Friday, August 19, 2022


Trap Catches to Aug 19, 2022.

What a difference a week makes.  The increasing presence and distribution of Green Peach Aphid in the region has driven the PVY Vector Risk higher than last year's at this time.    

Potato Virus Y is a non-persistent virus, aphid vectors acquire the virus when probing & feeding on an infected plant.  The aphid then transmits the virus to the next uninfected plant upon which it feeds.  Most of this transmission is by winged aphids, as they move through a field, testing plants to assess their value as a potential food host.  

Green Peach Aphid (GPA) is, by far, the most efficient vector of Potato Virus Y.  It can acquire the virus from an infected plant faster than other species of aphid and can transmit it more readily.  Consequently, it's presence increases the risk of PVY inoculum being moved in a seed potato field much more than does the presence of any other aphid species.  So, while the number of aphids being trapped this week that vector PVY are still below that of 2021, the importance of GPA as a PVY vector increases the Risk Index more than any other aphid that can vector PVY.  The weighting of increasing numbers of that species can be seen in the sharp rise of the seasonal increase in the accumulating average PVY Vector Risk Index of this season (right graph below) as compared to our 2013-2020 average (left graph below)

(Click on image for larger version)

* **Work request A**
In the PVY vector report, condense the paragraph that begins "Potato Virus Y is a non-persistent virus" into a short bulleted list that keeps its main facts.
* **Work request B**
Rewrite the PVY vector report from "Friday, August 19, 2022" to "at this time.", replacing "region" with "area".
* **Work request C**
Write the next part of the PVY vector report, starting after its final line.
The records can be left aside; none of this work depends on them.

(Stored items)

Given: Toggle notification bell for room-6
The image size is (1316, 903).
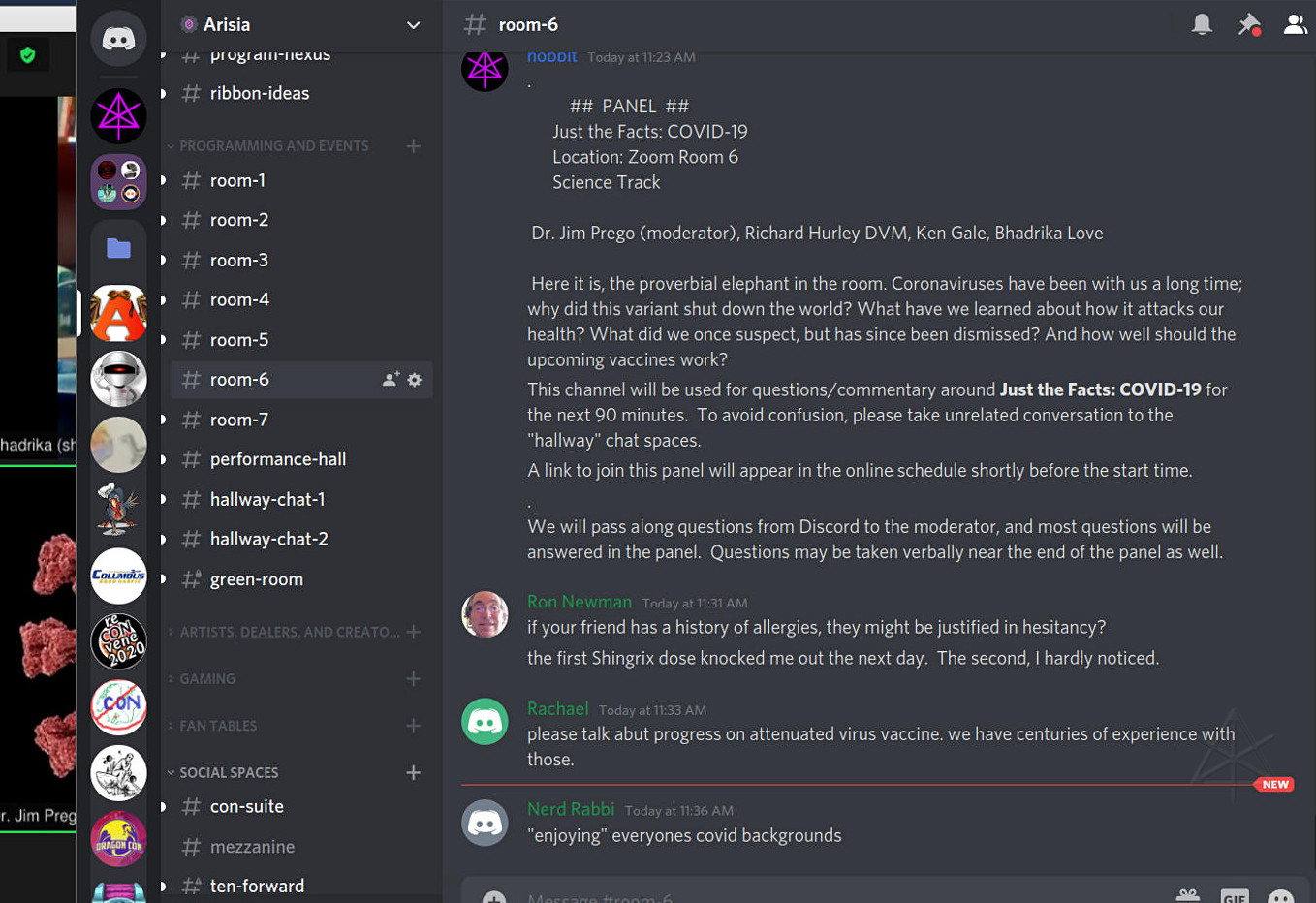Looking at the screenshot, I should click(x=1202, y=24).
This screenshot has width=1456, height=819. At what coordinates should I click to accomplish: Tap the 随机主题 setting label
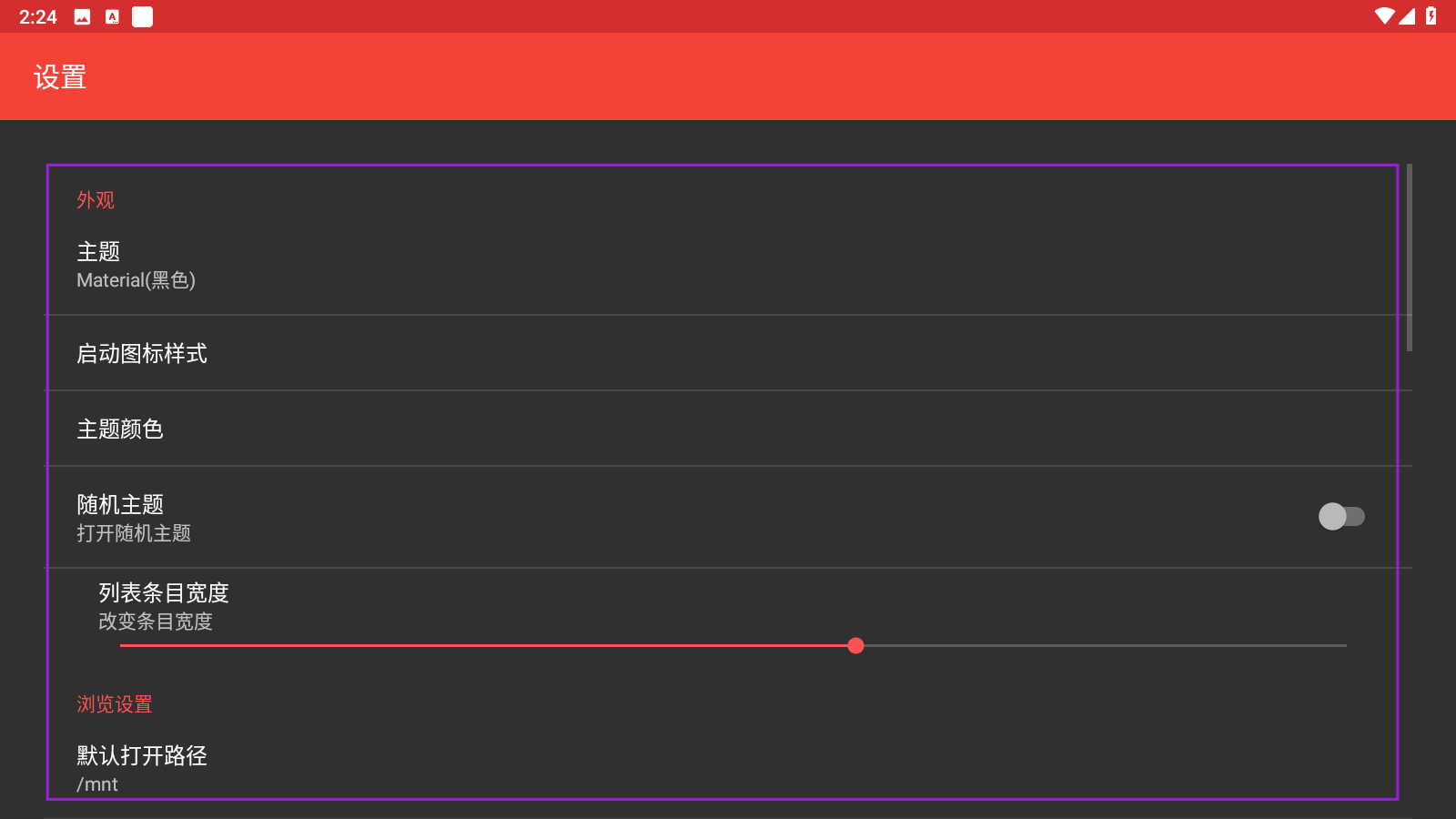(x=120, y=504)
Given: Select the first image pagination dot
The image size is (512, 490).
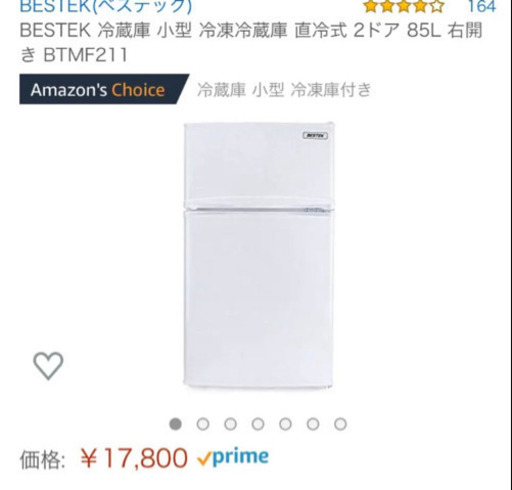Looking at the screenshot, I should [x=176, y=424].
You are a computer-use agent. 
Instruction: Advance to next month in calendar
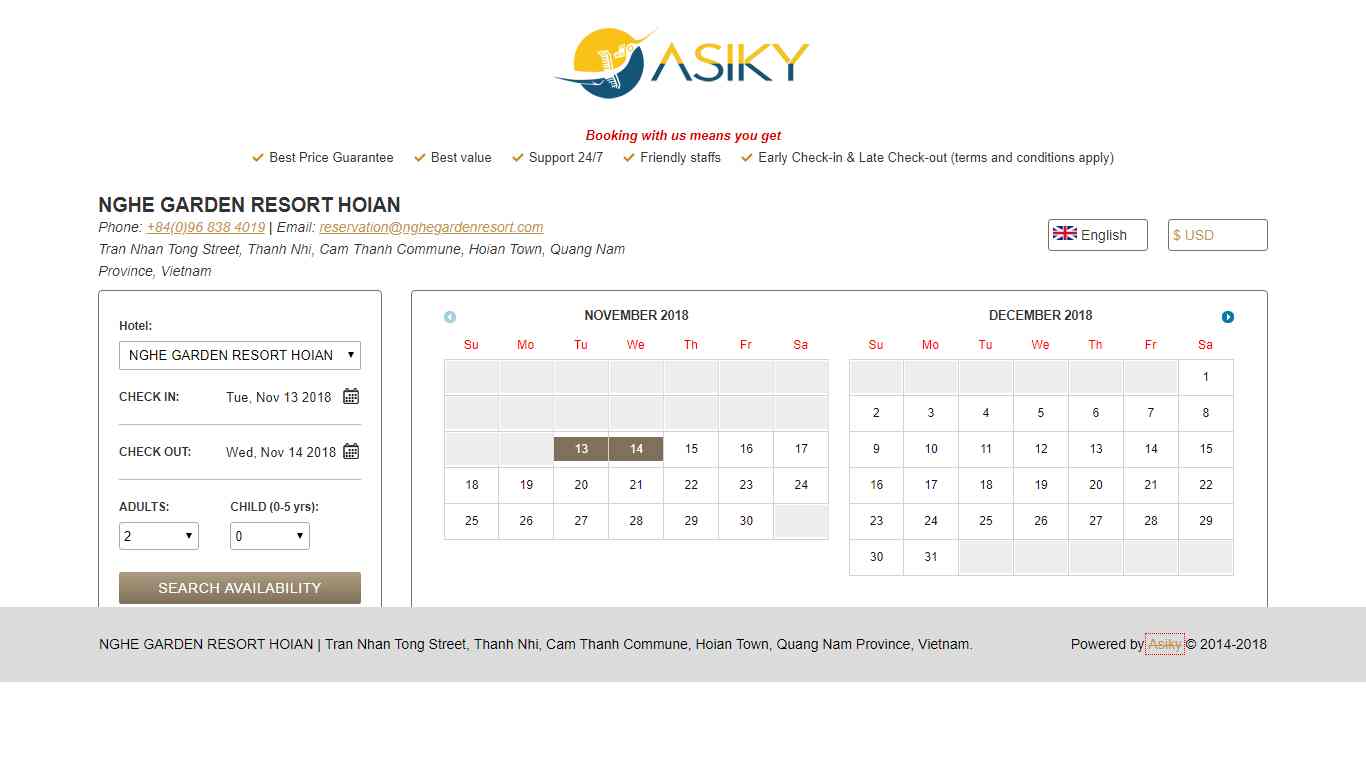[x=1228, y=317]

* **Your response A**
- Potato Virus Y is non-persistent: aphids acquire it while probing and feeding on an infected plant.
- The aphid then passes the virus to the next uninfected plant it feeds on.
- Most transmission comes from winged aphids moving through a field and testing plants as possible food hosts.

* **Your response B**
Friday, August 19, 2022


Trap Catches to Aug 19, 2022.

What a difference a week makes.  The increasing presence and distribution of Green Peach Aphid in the area has driven the PVY Vector Risk higher than last year's at this time.

* **Your response C**
Green Peach Aphids have been collected from a number of widely distanced locations and were numerous at several locations.  Overall, regional PVY vector captures increased again this week.  Trap numbers were almost 70% higher than last week, indicating we have not yet reached the population peak.  Other vector species are increasing in number and distribution as well.  Cereal aphids continue to rise and remain numerous at most locations, with all species increasing except Bird Cherry Oat Aphids.  Soybean Aphid capture numbers doubled this week and were recovered at all but 2 locations; Buckthorn Aphids were also numerous and recovered in most locations.  Both Damson Hop and Cannabis Aphids were recovered this week. Numbers of both Thistle and Cotton/Melon Aphids increased this week and were found at most locations.

With aphid vector numbers still increasing, and keeping in mind most of our PVY results from late season transmission, appropriate management tactics should be considered.  Monitoring aphid populations and keeping seed fields clean is increasingly important this time of year.

So... Keep scouting, and we'll keep counting...

Scouting for aphids in potatoes:

- Select leaves from the lower to mid canopy. Start at the edge of the field.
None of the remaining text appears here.